Text to read:
━━━

|Home made shortbread iced gems, as made by EJ|
This one really was just done on a whim, iced gems nostalgically popped into my head the other day and I wondered why I had never made my own version. I've deviated from the traditional biscuit base and replaced it with melt-in-the-mouth shortbread. Making your own versions of commercial food should always be about making them better (and for me, pretty much nothing beats this shortbread) :) But if you wanted to go for a more traditional base, I think my sugar cookie recipe would be a good fit.
I used a 2.5cm round cutter, making these little biscuits a slightly larger version of their inspiration, I've decided this is actually the perfect size for my melting shortbread, as larger biscuits can be very fragile. The base is made of my favourite shortbread recipe, which is velvety and luxurious - and very moreish. I believe it's the inclusion of cornflour that makes the texture of this shortbread so delicate and light. As with all of my biscuit recipes, I chill the cut shapes before baking. Due to the high proportion of butter in the recipe, you might find it useful to chill the dough before rolling it out as well (especially if you are making these on a hot day). I've realised that to get the best results from this, the dough needs to be rolled out in batches - and be careful re-roll as little as possible. Each time you re-form and re-roll the mixture, it inevitably takes on a little more flour, which will change the consistency - so I'd recommend splitting the dough into four separate batches before rolling it out.
|Home made iced gems, as made by EJ|
For the shortbread:
175g lightly salted butter (soft at room temperature)
55g caster sugar
140g plain flour
For the icing:
335g royal icing sugar
One drop of each of the following gel food colours:
Cutters and nozzles:
JEM closed star nozzle no. 30
2.5cm round cutter
1. Line three baking trays with very lightly oiled baking paper.
2. Cream the butter and sugar together.
3. Sift in the cornflour and plain flour and gently mix until it forms into a soft dough.
4. Generously dust a clean work surface with plain flour and roll out 1/4 of the dough to a thickness of 4-5mm.
5. Use the 2.5cm round cutter to cut out tiny biscuits and arrange on the baking trays, leaving approximately 1cm space between each.
6. Repeat steps 4 and 5 with the remaining dough.
7. Pre heat the oven to 150C (fan) and chill the trays of cookies for approximately 15-20 minutes (while the oven is pre-heating).

━━━

Material:
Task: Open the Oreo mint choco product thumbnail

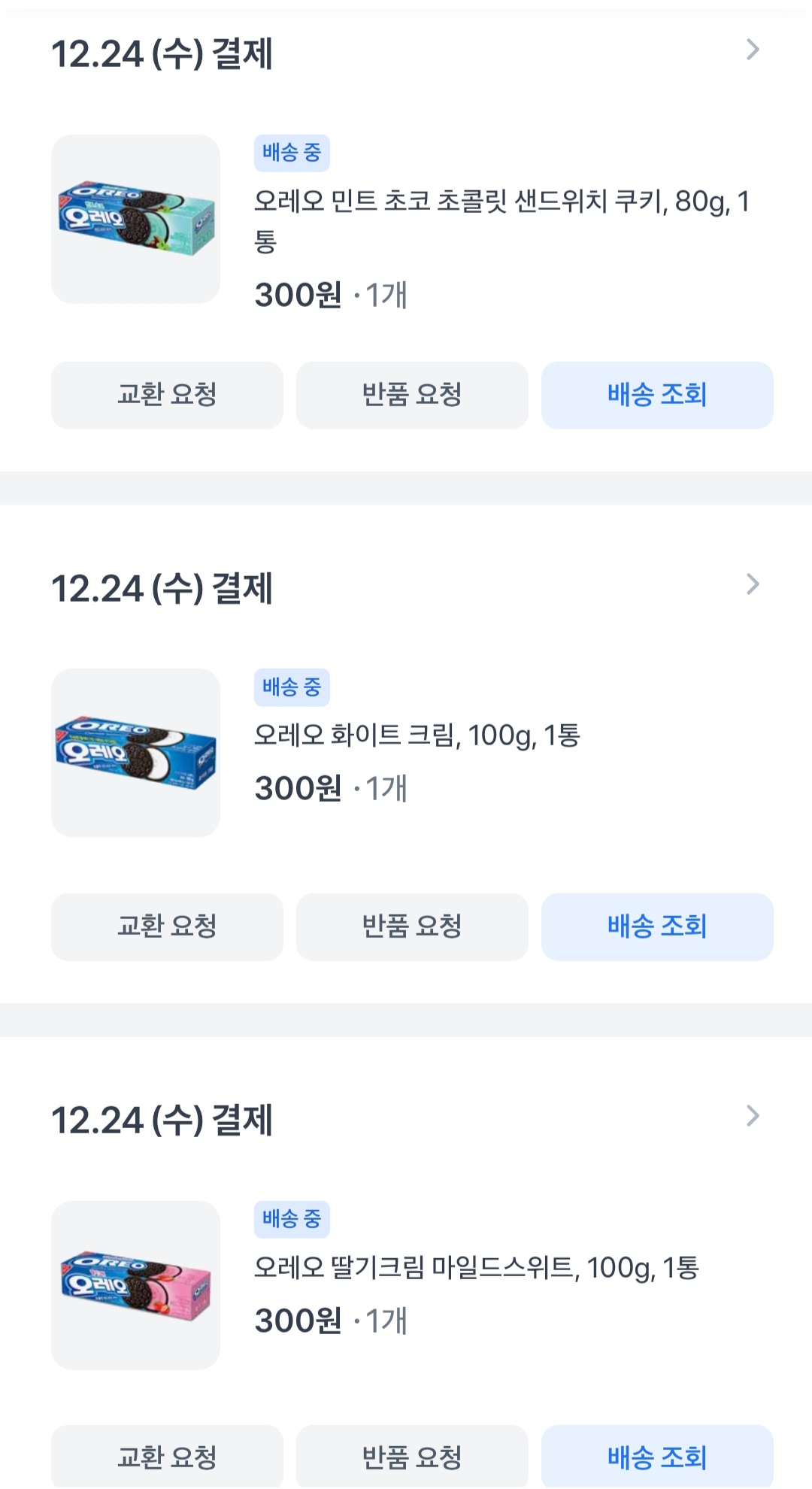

━━━

To-do list:
(A) Name every ingredient, with its amount, given under "For the shortbread:" in the iced gems recipe.
(B) In the iced gems recipe, take the part that opens with the words "6. Repeat steps" and closes with "oven is pre-heating).", and write it out with "cookies" replaced by "biscuits".
The listing can be set aside.

Expected responses:
(A)
175g lightly salted butter (soft at room temperature)
55g caster sugar
140g plain flour

(B)
6. Repeat steps 4 and 5 with the remaining dough.
7. Pre heat the oven to 150C (fan) and chill the trays of biscuits for approximately 15-20 minutes (while the oven is pre-heating).